Regarding Counts Seven and Eight, Mr. House points to Deputy Beal's testimony that some of Mr. Wibel's statements to him concerning the incident lent credibility to Mr. House's description of the incident. (Am. Mot. 16; Trial Tr. Vol. IV [95], at 30-31.) As the Eleventh Circuit noted, Deputy Beal testified that his decision to arrest Mr. Wibel was based on Mr. House's statements to him and the fact that Mr. House was a law enforcement officer. House , 684 F.3d at 1193. Additionally, Mr. Wibel testified that Mr. House's description of the incident was false. Id . at 1191. As with Mr. Rivas's testimony, the Court must presume that Mr. Wibel's testimony was truthful.

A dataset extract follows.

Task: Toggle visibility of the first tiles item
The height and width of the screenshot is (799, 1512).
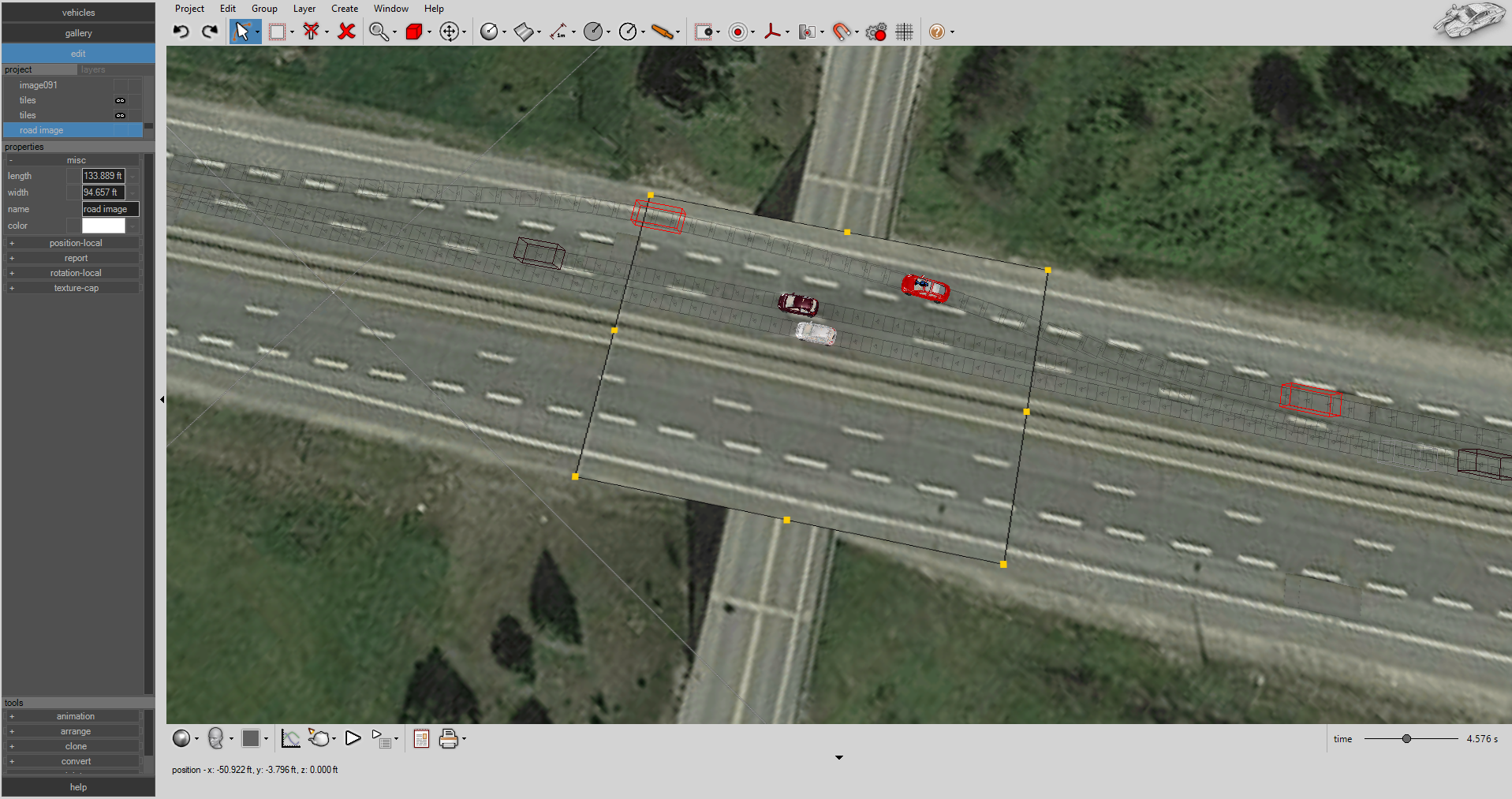Action: click(120, 100)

Mr. House next contends that Mr. McFarland lied about speeding and that Mr. House did not actually stop Mr. McFarland. (Am. Mot. 16.) However, the Eleventh Circuit found that, even if Mr. McFarland was speeding, the jury could still reasonably have found that Mr. House would not have known that Mr. McFarland was speeding and thus, unreasonably seized him. House , 684 F.3d at 1202. The Eleventh Circuit also found the following evidence sufficient to show that Mr. House actually seized Mr. McFarland:

... McFarland testified that House was driving a marked law enforcement vehicle, that House activated his emergency lights, and that House escorted McFarland to the side of the road in a manner suggesting that House intended to conduct a traffic stop of McFarland.... That House abandoned his course of action before McFarland brought his vehicle to a complete stop is irrelevant....

Id. at 1201.

Lastly, as to Counts Eleven and Twelve, Mr. House cites Mr. Thompson's statements apparently admitting guilt after Mr. House stopped him and also argues that no stop actually occurred. (Am. Mot. 16-17.) The Eleventh Circuit pointed to Mr. Thompson's explanation for his statements to Mr. House, that he "only told House that he was right because Thompson felt that he couldn't win' with House, and he wanted to pacify the situation' and appease' House." House , 684 F.3d at 1193. Mr. Thompson also testified that Mr. House's "report was false." Id . The Eleventh Circuit found that Mr. Thompson's testimony regarding the incident "entitled the jury to find that House seized Thompson, either by forcing Thompson off the road, ... or by detaining Thompson after Thompson stopped his vehicle." Id . at 1201 (citations omitted).

As the Eleventh Circuit found, there was sufficient evidence to convict Mr. House on Counts Four and Five and Seven through Twelve. House , 684 F.3d at 1200-05. Had Mr. House's attorneys raised the arguments proposed by him, the outcomes of his trial and appeal would not have been different. Thus, Mr. House has not shown deficient performance by counsel or prejudice as to ground eight.

III. CERTIFICATE OF APPEALABILITY

Under Rule 22(b)(1) of the Federal Rules of Appellate Procedure, "the applicant cannot take an appeal unless a circuit justice or a circuit or district judge issues a certificate of appealability under 28 U.S.C. § 2253(c)." Fed. R. App. P. 22(b)(1). "The district court must issue or deny a certificate of appealability when it enters a final order adverse to the applicant." 28 U.S.C. foll. § 2255, Rule 11(a). Section 2253(c)(2) of Title 28 states that a certificate of appealability may issue "only if the applicant has made a substantial showing of the denial of a constitutional right." 28 U.S.C. § 2253(c)(2). A movant satisfies this standard by showing "that reasonable jurists could debate whether (or, for that matter, agree that) the [motion] should have been resolved in a different manner or that the issues presented were adequate to deserve encouragement to proceed further.'" Miller-El v. Cockrell , 537 U.S. 322, 336 (2003). Based on the foregoing discussion of Mr. House's claims for relief, the resolution of the issues presented is not debatable by jurists of reason; thus, the Court should deny a certificate of appealability.

IV. CONCLUSION

For the reasons set forth above, the undersigned RECOMMENDS that the Motion to Vacate [119], as amended [121], be DENIED, and that the Court DECLINE to issue a certificate of appealability.

The Clerk is DIRECTED to terminate the referral of the Motion to Vacate to the undersigned.